Exercise goal - Exact copy without images: repeat every entry as written.

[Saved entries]
Segment Open
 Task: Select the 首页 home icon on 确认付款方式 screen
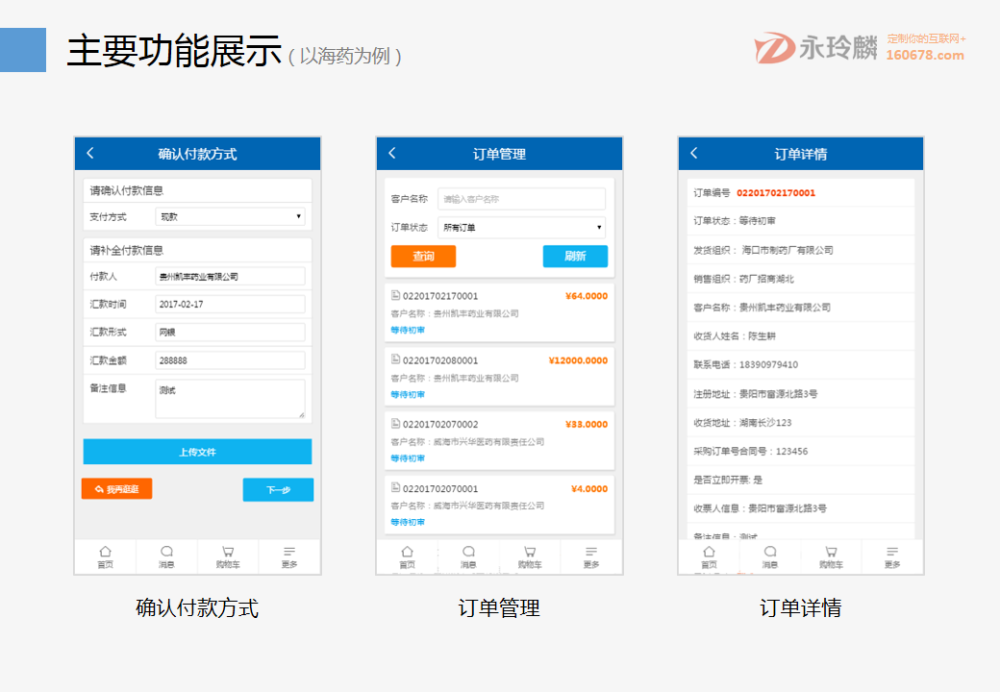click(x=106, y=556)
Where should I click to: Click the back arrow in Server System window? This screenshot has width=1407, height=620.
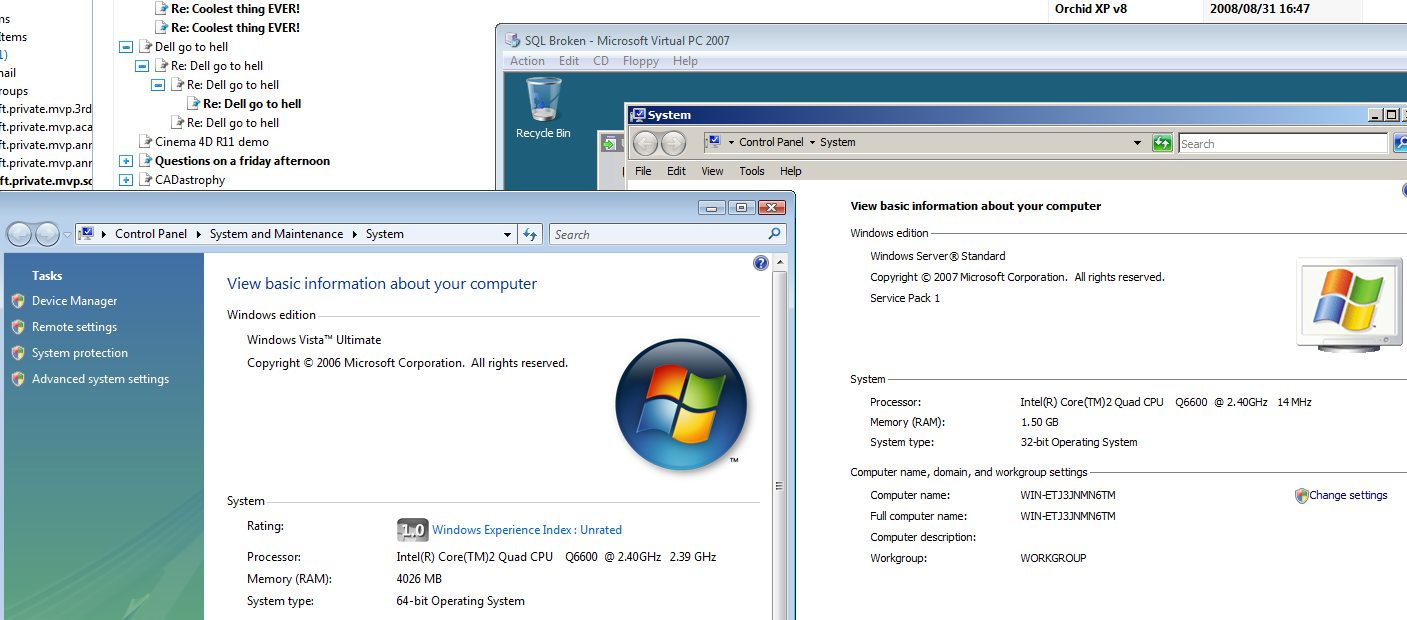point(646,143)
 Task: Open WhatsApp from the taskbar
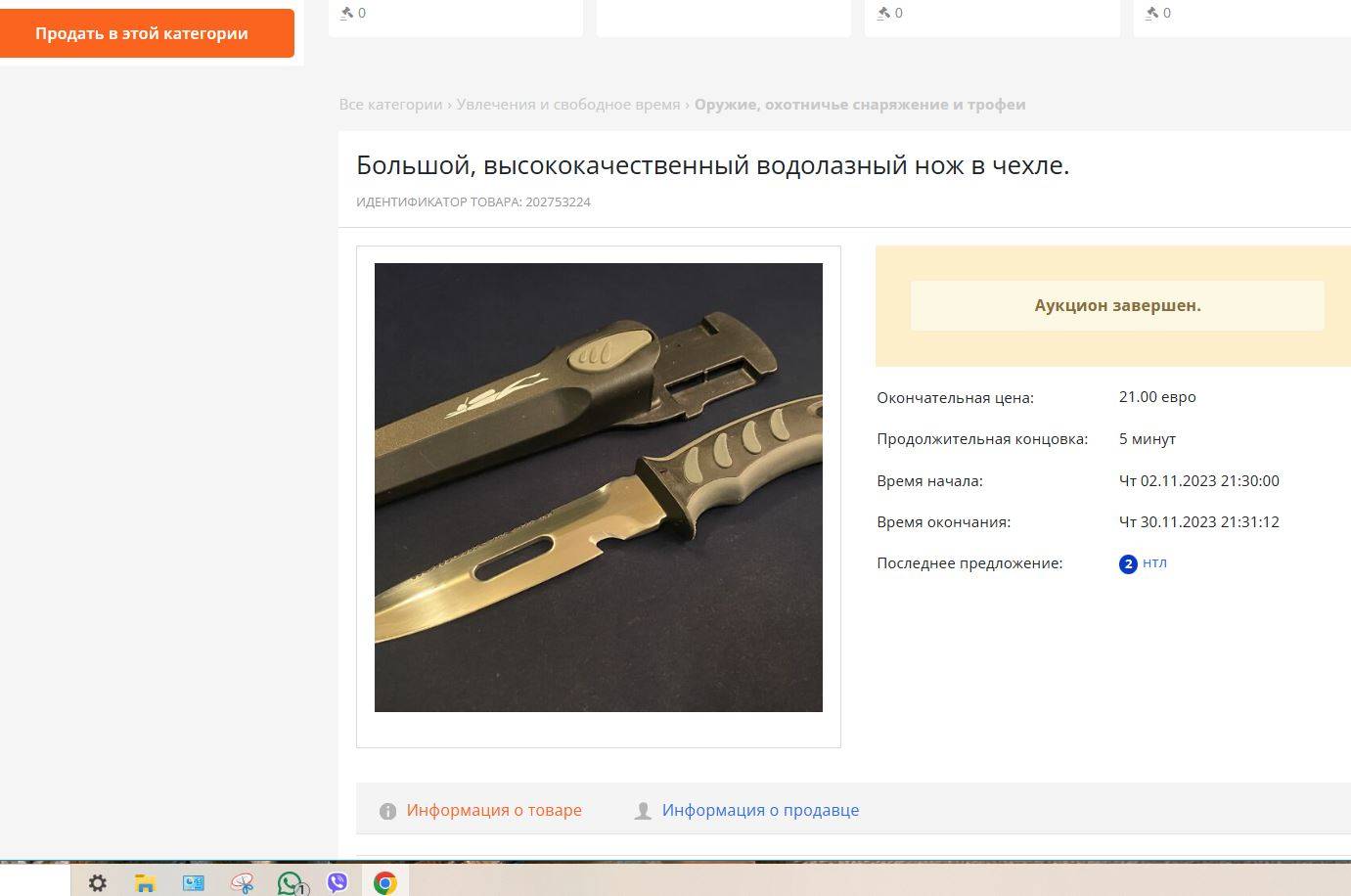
Segment Closed
Answer to the exercise -
 Task: Select the 首页 home icon on 确认付款方式 screen
click(x=106, y=556)
Where should I click to: Click the back arrow in Server System window? This screenshot has width=1407, height=620.
point(646,143)
 Task: Open WhatsApp from the taskbar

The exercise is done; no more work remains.